Exercise goal:
Please render the lines below as a numbered list, leaving out any blank lines.

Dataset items

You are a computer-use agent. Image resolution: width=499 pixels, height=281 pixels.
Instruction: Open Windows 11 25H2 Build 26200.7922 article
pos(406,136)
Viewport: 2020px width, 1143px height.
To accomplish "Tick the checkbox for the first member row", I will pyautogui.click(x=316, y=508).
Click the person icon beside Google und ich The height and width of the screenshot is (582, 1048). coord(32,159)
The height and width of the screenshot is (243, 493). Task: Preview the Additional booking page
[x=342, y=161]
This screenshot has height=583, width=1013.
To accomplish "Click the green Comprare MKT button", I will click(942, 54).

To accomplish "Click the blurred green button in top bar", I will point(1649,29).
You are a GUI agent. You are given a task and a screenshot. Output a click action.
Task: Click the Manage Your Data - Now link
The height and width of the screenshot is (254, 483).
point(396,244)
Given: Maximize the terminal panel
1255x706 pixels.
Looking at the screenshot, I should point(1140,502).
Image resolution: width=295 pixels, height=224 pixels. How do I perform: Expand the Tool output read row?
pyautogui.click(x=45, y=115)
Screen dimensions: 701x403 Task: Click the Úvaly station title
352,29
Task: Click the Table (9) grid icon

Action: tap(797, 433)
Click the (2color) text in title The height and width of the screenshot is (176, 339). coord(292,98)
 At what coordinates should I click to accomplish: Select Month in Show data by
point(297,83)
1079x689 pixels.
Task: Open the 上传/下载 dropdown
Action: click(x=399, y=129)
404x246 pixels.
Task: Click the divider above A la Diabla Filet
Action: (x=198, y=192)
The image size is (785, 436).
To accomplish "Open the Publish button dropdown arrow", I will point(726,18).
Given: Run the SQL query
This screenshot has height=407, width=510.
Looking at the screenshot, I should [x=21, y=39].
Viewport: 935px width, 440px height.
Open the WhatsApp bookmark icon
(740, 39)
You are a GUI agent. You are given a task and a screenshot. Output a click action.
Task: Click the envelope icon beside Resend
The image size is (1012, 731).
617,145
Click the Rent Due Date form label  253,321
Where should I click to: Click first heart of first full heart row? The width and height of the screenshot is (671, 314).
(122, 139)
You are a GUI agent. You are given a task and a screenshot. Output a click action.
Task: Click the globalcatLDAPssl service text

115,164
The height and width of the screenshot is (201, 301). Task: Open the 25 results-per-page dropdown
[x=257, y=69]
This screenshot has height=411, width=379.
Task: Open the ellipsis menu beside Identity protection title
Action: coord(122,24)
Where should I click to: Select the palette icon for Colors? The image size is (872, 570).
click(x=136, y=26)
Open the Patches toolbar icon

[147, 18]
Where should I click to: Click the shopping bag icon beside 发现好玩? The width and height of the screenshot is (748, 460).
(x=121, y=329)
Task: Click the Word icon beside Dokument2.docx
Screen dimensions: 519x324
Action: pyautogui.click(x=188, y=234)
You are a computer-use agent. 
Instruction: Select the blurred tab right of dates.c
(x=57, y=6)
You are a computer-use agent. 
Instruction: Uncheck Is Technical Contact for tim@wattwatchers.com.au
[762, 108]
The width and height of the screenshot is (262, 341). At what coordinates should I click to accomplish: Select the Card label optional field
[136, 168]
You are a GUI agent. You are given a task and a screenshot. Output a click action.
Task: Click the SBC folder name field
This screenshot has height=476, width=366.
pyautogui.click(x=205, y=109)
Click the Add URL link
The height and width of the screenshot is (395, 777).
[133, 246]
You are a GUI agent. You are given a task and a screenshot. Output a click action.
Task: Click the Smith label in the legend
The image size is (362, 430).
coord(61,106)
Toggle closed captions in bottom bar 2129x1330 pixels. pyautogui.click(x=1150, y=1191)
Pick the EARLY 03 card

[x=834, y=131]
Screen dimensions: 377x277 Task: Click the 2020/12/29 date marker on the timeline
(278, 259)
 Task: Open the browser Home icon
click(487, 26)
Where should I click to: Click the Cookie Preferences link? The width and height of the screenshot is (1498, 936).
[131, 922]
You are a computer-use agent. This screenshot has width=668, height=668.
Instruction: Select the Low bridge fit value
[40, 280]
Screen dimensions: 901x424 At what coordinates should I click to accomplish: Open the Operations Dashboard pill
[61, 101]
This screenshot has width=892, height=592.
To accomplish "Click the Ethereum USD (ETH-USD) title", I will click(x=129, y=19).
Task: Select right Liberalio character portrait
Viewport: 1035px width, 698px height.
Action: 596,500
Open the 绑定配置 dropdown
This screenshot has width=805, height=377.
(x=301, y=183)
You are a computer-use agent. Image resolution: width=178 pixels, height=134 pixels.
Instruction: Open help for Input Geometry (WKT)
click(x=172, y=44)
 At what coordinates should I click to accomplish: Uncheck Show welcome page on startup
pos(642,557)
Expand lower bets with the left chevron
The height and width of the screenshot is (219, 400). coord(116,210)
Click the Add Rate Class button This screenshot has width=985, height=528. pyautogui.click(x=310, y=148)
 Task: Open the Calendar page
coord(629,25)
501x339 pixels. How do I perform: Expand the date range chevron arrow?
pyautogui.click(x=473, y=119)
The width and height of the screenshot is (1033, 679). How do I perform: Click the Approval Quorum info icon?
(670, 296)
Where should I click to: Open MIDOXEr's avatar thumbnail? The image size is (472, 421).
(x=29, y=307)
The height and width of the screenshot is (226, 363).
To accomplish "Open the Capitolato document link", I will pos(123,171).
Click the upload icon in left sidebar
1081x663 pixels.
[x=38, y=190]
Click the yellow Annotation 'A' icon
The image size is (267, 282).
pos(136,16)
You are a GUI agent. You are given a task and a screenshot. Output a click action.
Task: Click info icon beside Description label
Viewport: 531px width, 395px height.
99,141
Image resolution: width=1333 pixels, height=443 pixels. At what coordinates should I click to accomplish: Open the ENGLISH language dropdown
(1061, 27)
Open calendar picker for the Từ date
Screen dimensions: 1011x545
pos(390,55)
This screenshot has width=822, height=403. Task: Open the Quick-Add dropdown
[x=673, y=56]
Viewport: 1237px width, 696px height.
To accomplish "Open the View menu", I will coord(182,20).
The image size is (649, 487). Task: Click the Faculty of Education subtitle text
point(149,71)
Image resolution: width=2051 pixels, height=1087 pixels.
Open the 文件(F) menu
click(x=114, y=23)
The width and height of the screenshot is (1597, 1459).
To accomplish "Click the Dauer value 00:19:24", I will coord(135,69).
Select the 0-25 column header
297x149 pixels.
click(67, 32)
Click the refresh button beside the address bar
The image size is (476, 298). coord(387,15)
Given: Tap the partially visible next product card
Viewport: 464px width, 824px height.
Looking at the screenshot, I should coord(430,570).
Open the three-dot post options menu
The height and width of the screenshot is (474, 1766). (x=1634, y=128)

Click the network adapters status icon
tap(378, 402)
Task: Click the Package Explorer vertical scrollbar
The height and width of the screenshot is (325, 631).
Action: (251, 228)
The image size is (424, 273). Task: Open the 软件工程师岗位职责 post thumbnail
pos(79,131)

Answer for the task:
1. You are a computer-use agent. Image resolution: width=499 pixels, height=281 pixels.
2. Instruction: Open Windows 11 25H2 Build 26200.7922 article
3. pos(406,136)
4. Viewport: 2020px width, 1143px height.
5. To accomplish "Tick the checkbox for the first member row", I will pyautogui.click(x=316, y=508).
6. Click the person icon beside Google und ich The height and width of the screenshot is (582, 1048). coord(32,159)
7. The height and width of the screenshot is (243, 493). Task: Preview the Additional booking page
8. [x=342, y=161]
9. This screenshot has height=583, width=1013.
10. To accomplish "Click the green Comprare MKT button", I will click(942, 54).
11. To accomplish "Click the blurred green button in top bar", I will point(1649,29).
12. You are a GUI agent. You are given a task and a screenshot. Output a click action.
13. Task: Click the Manage Your Data - Now link
14. The height and width of the screenshot is (254, 483).
15. point(396,244)
16. Given: Maximize the terminal panel
17. 1255x706 pixels.
18. Looking at the screenshot, I should point(1140,502).
19. Image resolution: width=295 pixels, height=224 pixels. How do I perform: Expand the Tool output read row?
20. pyautogui.click(x=45, y=115)
21. Screen dimensions: 701x403 Task: Click the Úvaly station title
22. 352,29
23. Task: Click the Table (9) grid icon
24. Action: tap(797, 433)
25. Click the (2color) text in title The height and width of the screenshot is (176, 339). coord(292,98)
26.  At what coordinates should I click to accomplish: Select Month in Show data by
27. point(297,83)
28. 1079x689 pixels.
29. Task: Open the 上传/下载 dropdown
30. Action: click(x=399, y=129)
31. 404x246 pixels.
32. Task: Click the divider above A la Diabla Filet
33. Action: (x=198, y=192)
34. The image size is (785, 436).
35. To accomplish "Open the Publish button dropdown arrow", I will point(726,18).
36. Given: Run the SQL query
37. This screenshot has height=407, width=510.
38. Looking at the screenshot, I should [x=21, y=39].
39. Viewport: 935px width, 440px height.
40. Open the WhatsApp bookmark icon
41. (740, 39)
42. You are a GUI agent. You are given a task and a screenshot. Output a click action.
43. Task: Click the envelope icon beside Resend
44. The image size is (1012, 731).
45. 617,145
46. Click the Rent Due Date form label  253,321
47. Where should I click to: Click first heart of first full heart row? The width and height of the screenshot is (671, 314).
48. (122, 139)
49. You are a GUI agent. You are given a task and a screenshot. Output a click action.
50. Task: Click the globalcatLDAPssl service text
51. 115,164
52. The height and width of the screenshot is (201, 301). Task: Open the 25 results-per-page dropdown
53. [x=257, y=69]
54. This screenshot has height=411, width=379.
55. Task: Open the ellipsis menu beside Identity protection title
56. Action: coord(122,24)
57. Where should I click to: Select the palette icon for Colors? The image size is (872, 570).
58. click(x=136, y=26)
59. Open the Patches toolbar icon
60. [147, 18]
61. Where should I click to: Click the shopping bag icon beside 发现好玩? The width and height of the screenshot is (748, 460).
62. (x=121, y=329)
63. Task: Click the Word icon beside Dokument2.docx
64. Screen dimensions: 519x324
65. Action: pyautogui.click(x=188, y=234)
66. You are a computer-use agent. 
67. Instruction: Select the blurred tab right of dates.c
68. (x=57, y=6)
69. You are a computer-use agent. 
70. Instruction: Uncheck Is Technical Contact for tim@wattwatchers.com.au
71. [762, 108]
72. The width and height of the screenshot is (262, 341). At what coordinates should I click to accomplish: Select the Card label optional field
73. [136, 168]
74. You are a GUI agent. You are given a task and a screenshot. Output a click action.
75. Task: Click the SBC folder name field
76. This screenshot has height=476, width=366.
77. pyautogui.click(x=205, y=109)
78. Click the Add URL link
79. The height and width of the screenshot is (395, 777).
80. [133, 246]
81. You are a GUI agent. You are given a task and a screenshot. Output a click action.
82. Task: Click the Smith label in the legend
83. The image size is (362, 430).
84. coord(61,106)
85. Toggle closed captions in bottom bar 2129x1330 pixels. pyautogui.click(x=1150, y=1191)
86. Pick the EARLY 03 card
87. [x=834, y=131]
88. Screen dimensions: 377x277 Task: Click the 2020/12/29 date marker on the timeline
89. (278, 259)
90.  Task: Open the browser Home icon
91. click(487, 26)
92. Where should I click to: Click the Cookie Preferences link? The width and height of the screenshot is (1498, 936).
93. [131, 922]
94. You are a computer-use agent. This screenshot has width=668, height=668.
95. Instruction: Select the Low bridge fit value
96. [40, 280]
97. Screen dimensions: 901x424 At what coordinates should I click to accomplish: Open the Operations Dashboard pill
98. [61, 101]
99. This screenshot has width=892, height=592.
100. To accomplish "Click the Ethereum USD (ETH-USD) title", I will click(x=129, y=19).
101. Task: Select right Liberalio character portrait
102. Viewport: 1035px width, 698px height.
103. Action: 596,500
104. Open the 绑定配置 dropdown
105. This screenshot has width=805, height=377.
106. (x=301, y=183)
107. You are a computer-use agent. Image resolution: width=178 pixels, height=134 pixels.
108. Instruction: Open help for Input Geometry (WKT)
109. click(x=172, y=44)
110.  At what coordinates should I click to accomplish: Uncheck Show welcome page on startup
111. pos(642,557)
112. Expand lower bets with the left chevron
113. The height and width of the screenshot is (219, 400). coord(116,210)
114. Click the Add Rate Class button This screenshot has width=985, height=528. pyautogui.click(x=310, y=148)
115.  Task: Open the Calendar page
116. coord(629,25)
117. 501x339 pixels. How do I perform: Expand the date range chevron arrow?
118. pyautogui.click(x=473, y=119)
119. The width and height of the screenshot is (1033, 679). How do I perform: Click the Approval Quorum info icon?
120. (670, 296)
121. Where should I click to: Open MIDOXEr's avatar thumbnail? The image size is (472, 421).
122. (x=29, y=307)
123. The height and width of the screenshot is (226, 363).
124. To accomplish "Open the Capitolato document link", I will pos(123,171).
125. Click the upload icon in left sidebar
126. 1081x663 pixels.
127. [x=38, y=190]
128. Click the yellow Annotation 'A' icon
129. The image size is (267, 282).
130. pos(136,16)
131. You are a GUI agent. You are given a task and a screenshot. Output a click action.
132. Task: Click info icon beside Description label
133. Viewport: 531px width, 395px height.
134. 99,141
135. Image resolution: width=1333 pixels, height=443 pixels. At what coordinates should I click to accomplish: Open the ENGLISH language dropdown
136. (1061, 27)
137. Open calendar picker for the Từ date
138. Screen dimensions: 1011x545
139. pos(390,55)
140. This screenshot has width=822, height=403. Task: Open the Quick-Add dropdown
141. [x=673, y=56]
142. Viewport: 1237px width, 696px height.
143. To accomplish "Open the View menu", I will coord(182,20).
144. The image size is (649, 487). Task: Click the Faculty of Education subtitle text
145. point(149,71)
146. Image resolution: width=2051 pixels, height=1087 pixels.
147. Open the 文件(F) menu
148. click(x=114, y=23)
149. The width and height of the screenshot is (1597, 1459).
150. To accomplish "Click the Dauer value 00:19:24", I will coord(135,69).
151. Select the 0-25 column header
152. 297x149 pixels.
153. click(67, 32)
154. Click the refresh button beside the address bar
155. The image size is (476, 298). coord(387,15)
156. Given: Tap the partially visible next product card
157. Viewport: 464px width, 824px height.
158. Looking at the screenshot, I should coord(430,570).
159. Open the three-dot post options menu
160. The height and width of the screenshot is (474, 1766). (x=1634, y=128)
161. Click the network adapters status icon
162. tap(378, 402)
163. Task: Click the Package Explorer vertical scrollbar
164. The height and width of the screenshot is (325, 631).
165. Action: (251, 228)
166. The image size is (424, 273). Task: Open the 软件工程师岗位职责 post thumbnail
167. pos(79,131)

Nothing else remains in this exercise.